Action item:
Each entry listed below should be reproduced word for word.

Stored records:
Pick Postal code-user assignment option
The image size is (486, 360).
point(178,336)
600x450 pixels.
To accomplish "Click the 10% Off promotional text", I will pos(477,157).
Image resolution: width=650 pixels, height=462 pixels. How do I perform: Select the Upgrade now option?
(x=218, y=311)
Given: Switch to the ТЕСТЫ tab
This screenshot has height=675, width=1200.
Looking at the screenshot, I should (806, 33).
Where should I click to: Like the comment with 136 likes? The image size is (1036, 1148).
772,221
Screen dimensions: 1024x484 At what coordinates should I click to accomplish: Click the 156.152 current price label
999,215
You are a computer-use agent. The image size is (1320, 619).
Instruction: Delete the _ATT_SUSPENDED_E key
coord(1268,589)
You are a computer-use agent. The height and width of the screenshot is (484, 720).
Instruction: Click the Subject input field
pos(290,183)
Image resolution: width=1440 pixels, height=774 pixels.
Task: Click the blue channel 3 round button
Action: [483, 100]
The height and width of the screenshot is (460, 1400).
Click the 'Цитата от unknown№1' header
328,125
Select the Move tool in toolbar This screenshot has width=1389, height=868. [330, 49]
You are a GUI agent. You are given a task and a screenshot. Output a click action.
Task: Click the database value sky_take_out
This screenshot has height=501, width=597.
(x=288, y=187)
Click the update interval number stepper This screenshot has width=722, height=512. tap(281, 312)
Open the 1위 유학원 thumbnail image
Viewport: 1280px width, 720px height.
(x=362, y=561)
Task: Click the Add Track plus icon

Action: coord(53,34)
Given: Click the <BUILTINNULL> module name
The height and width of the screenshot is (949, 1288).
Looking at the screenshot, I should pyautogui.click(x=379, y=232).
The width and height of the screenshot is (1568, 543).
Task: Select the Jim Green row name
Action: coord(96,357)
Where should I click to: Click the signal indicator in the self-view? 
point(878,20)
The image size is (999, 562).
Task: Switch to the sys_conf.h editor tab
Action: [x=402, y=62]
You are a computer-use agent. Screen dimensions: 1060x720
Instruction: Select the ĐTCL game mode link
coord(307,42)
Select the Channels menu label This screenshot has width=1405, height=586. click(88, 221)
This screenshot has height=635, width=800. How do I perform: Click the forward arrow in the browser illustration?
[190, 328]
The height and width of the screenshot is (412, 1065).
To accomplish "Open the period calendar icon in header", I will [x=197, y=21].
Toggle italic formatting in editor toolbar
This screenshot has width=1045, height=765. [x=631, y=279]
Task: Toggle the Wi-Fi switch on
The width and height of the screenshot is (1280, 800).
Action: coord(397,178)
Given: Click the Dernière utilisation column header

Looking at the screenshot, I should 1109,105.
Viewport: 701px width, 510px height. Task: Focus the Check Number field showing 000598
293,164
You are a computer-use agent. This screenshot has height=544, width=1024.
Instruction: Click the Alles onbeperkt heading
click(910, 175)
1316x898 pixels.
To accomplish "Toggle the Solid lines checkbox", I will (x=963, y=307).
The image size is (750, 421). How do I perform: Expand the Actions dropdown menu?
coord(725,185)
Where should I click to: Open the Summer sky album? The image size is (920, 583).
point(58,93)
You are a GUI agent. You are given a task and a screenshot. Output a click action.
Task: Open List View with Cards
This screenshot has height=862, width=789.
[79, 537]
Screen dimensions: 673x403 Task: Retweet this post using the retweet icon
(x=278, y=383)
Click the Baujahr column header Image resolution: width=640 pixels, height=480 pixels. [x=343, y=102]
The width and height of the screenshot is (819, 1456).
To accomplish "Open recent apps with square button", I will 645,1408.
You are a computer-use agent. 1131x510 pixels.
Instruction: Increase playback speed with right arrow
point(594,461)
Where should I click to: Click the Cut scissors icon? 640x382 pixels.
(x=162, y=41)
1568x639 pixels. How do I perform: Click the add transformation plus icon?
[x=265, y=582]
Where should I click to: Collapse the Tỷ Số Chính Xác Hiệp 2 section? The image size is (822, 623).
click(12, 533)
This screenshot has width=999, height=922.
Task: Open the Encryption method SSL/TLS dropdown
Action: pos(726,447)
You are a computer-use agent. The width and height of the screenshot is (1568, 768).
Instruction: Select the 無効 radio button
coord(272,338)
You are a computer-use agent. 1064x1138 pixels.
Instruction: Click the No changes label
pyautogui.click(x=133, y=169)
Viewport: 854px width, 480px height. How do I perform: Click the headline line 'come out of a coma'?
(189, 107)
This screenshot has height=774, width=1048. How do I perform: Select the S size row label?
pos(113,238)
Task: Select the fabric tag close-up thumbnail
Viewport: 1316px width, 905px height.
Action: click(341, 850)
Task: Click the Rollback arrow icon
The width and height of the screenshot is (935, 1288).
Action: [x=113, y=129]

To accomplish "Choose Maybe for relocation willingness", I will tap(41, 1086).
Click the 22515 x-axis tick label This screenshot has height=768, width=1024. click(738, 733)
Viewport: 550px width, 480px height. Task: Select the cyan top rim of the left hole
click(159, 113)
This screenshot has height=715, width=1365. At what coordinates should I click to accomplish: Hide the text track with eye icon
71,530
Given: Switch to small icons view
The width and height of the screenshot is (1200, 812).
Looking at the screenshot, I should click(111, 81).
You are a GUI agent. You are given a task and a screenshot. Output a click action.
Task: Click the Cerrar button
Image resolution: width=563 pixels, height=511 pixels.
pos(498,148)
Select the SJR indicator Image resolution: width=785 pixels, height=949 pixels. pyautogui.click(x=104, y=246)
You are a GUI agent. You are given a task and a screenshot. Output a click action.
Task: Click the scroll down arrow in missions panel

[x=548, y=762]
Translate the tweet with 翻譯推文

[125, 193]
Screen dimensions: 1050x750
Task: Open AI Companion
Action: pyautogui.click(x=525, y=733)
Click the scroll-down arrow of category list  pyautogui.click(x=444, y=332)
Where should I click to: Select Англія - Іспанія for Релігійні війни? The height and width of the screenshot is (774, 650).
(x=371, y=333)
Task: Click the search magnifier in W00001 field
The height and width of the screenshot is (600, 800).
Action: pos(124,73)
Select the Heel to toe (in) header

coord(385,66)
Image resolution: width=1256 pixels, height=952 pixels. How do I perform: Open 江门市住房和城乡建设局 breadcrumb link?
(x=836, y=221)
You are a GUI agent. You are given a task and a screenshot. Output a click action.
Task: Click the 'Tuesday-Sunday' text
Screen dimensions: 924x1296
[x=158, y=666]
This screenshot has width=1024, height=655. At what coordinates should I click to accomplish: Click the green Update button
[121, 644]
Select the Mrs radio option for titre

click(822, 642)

The completed task:
Pick Postal code-user assignment option
The image size is (486, 360).
point(178,336)
600x450 pixels.
To accomplish "Click the 10% Off promotional text", I will pos(477,157).
Image resolution: width=650 pixels, height=462 pixels. How do I perform: Select the Upgrade now option?
(x=218, y=311)
Given: Switch to the ТЕСТЫ tab
This screenshot has height=675, width=1200.
Looking at the screenshot, I should (806, 33).
Where should I click to: Like the comment with 136 likes? The image size is (1036, 1148).
772,221
Screen dimensions: 1024x484 At what coordinates should I click to accomplish: Click the 156.152 current price label
999,215
You are a computer-use agent. The image size is (1320, 619).
Instruction: Delete the _ATT_SUSPENDED_E key
coord(1268,589)
You are a computer-use agent. The height and width of the screenshot is (484, 720).
Instruction: Click the Subject input field
pos(290,183)
Image resolution: width=1440 pixels, height=774 pixels.
Task: Click the blue channel 3 round button
Action: [483, 100]
The height and width of the screenshot is (460, 1400).
Click the 'Цитата от unknown№1' header
328,125
Select the Move tool in toolbar This screenshot has width=1389, height=868. [330, 49]
You are a GUI agent. You are given a task and a screenshot. Output a click action.
Task: Click the database value sky_take_out
This screenshot has height=501, width=597.
(x=288, y=187)
Click the update interval number stepper This screenshot has width=722, height=512. tap(281, 312)
Open the 1위 유학원 thumbnail image
Viewport: 1280px width, 720px height.
(x=362, y=561)
Task: Click the Add Track plus icon

Action: coord(53,34)
Given: Click the <BUILTINNULL> module name
The height and width of the screenshot is (949, 1288).
Looking at the screenshot, I should pyautogui.click(x=379, y=232).
The width and height of the screenshot is (1568, 543).
Task: Select the Jim Green row name
Action: coord(96,357)
Where should I click to: Click the signal indicator in the self-view? 
point(878,20)
The image size is (999, 562).
Task: Switch to the sys_conf.h editor tab
Action: [x=402, y=62]
You are a computer-use agent. Screen dimensions: 1060x720
Instruction: Select the ĐTCL game mode link
coord(307,42)
Select the Channels menu label This screenshot has width=1405, height=586. click(88, 221)
This screenshot has height=635, width=800. How do I perform: Click the forward arrow in the browser illustration?
[190, 328]
The height and width of the screenshot is (412, 1065).
To accomplish "Open the period calendar icon in header", I will [x=197, y=21].
Toggle italic formatting in editor toolbar
This screenshot has width=1045, height=765. [x=631, y=279]
Task: Toggle the Wi-Fi switch on
The width and height of the screenshot is (1280, 800).
Action: coord(397,178)
Given: Click the Dernière utilisation column header

Looking at the screenshot, I should 1109,105.
Viewport: 701px width, 510px height. Task: Focus the Check Number field showing 000598
293,164
You are a computer-use agent. This screenshot has height=544, width=1024.
Instruction: Click the Alles onbeperkt heading
click(910, 175)
1316x898 pixels.
To accomplish "Toggle the Solid lines checkbox", I will (x=963, y=307).
The image size is (750, 421). How do I perform: Expand the Actions dropdown menu?
coord(725,185)
Where should I click to: Open the Summer sky album? The image size is (920, 583).
point(58,93)
You are a GUI agent. You are given a task and a screenshot. Output a click action.
Task: Open List View with Cards
This screenshot has height=862, width=789.
[79, 537]
Screen dimensions: 673x403 Task: Retweet this post using the retweet icon
(x=278, y=383)
Click the Baujahr column header Image resolution: width=640 pixels, height=480 pixels. [x=343, y=102]
The width and height of the screenshot is (819, 1456).
To accomplish "Open recent apps with square button", I will 645,1408.
You are a computer-use agent. 1131x510 pixels.
Instruction: Increase playback speed with right arrow
point(594,461)
Where should I click to: Click the Cut scissors icon? 640x382 pixels.
(x=162, y=41)
1568x639 pixels. How do I perform: Click the add transformation plus icon?
[x=265, y=582]
Where should I click to: Collapse the Tỷ Số Chính Xác Hiệp 2 section? The image size is (822, 623).
click(12, 533)
This screenshot has width=999, height=922.
Task: Open the Encryption method SSL/TLS dropdown
Action: pos(726,447)
You are a computer-use agent. The width and height of the screenshot is (1568, 768).
Instruction: Select the 無効 radio button
coord(272,338)
You are a computer-use agent. 1064x1138 pixels.
Instruction: Click the No changes label
pyautogui.click(x=133, y=169)
Viewport: 854px width, 480px height. How do I perform: Click the headline line 'come out of a coma'?
(189, 107)
This screenshot has height=774, width=1048. How do I perform: Select the S size row label?
pos(113,238)
Task: Select the fabric tag close-up thumbnail
Viewport: 1316px width, 905px height.
Action: click(341, 850)
Task: Click the Rollback arrow icon
The width and height of the screenshot is (935, 1288).
Action: [x=113, y=129]

To accomplish "Choose Maybe for relocation willingness", I will tap(41, 1086).
Click the 22515 x-axis tick label This screenshot has height=768, width=1024. click(738, 733)
Viewport: 550px width, 480px height. Task: Select the cyan top rim of the left hole
click(159, 113)
This screenshot has height=715, width=1365. At what coordinates should I click to accomplish: Hide the text track with eye icon
71,530
Given: Switch to small icons view
The width and height of the screenshot is (1200, 812).
Looking at the screenshot, I should click(111, 81).
You are a GUI agent. You are given a task and a screenshot. Output a click action.
Task: Click the Cerrar button
Image resolution: width=563 pixels, height=511 pixels.
pos(498,148)
Select the SJR indicator Image resolution: width=785 pixels, height=949 pixels. pyautogui.click(x=104, y=246)
You are a GUI agent. You are given a task and a screenshot. Output a click action.
Task: Click the scroll down arrow in missions panel

[x=548, y=762]
Translate the tweet with 翻譯推文

[125, 193]
Screen dimensions: 1050x750
Task: Open AI Companion
Action: pyautogui.click(x=525, y=733)
Click the scroll-down arrow of category list  pyautogui.click(x=444, y=332)
Where should I click to: Select Англія - Іспанія for Релігійні війни? The height and width of the screenshot is (774, 650).
(x=371, y=333)
Task: Click the search magnifier in W00001 field
The height and width of the screenshot is (600, 800).
Action: pos(124,73)
Select the Heel to toe (in) header

coord(385,66)
Image resolution: width=1256 pixels, height=952 pixels. How do I perform: Open 江门市住房和城乡建设局 breadcrumb link?
(x=836, y=221)
You are a GUI agent. You are given a task and a screenshot. Output a click action.
Task: Click the 'Tuesday-Sunday' text
Screen dimensions: 924x1296
[x=158, y=666]
This screenshot has width=1024, height=655. At what coordinates should I click to accomplish: Click the green Update button
[121, 644]
Select the Mrs radio option for titre

click(822, 642)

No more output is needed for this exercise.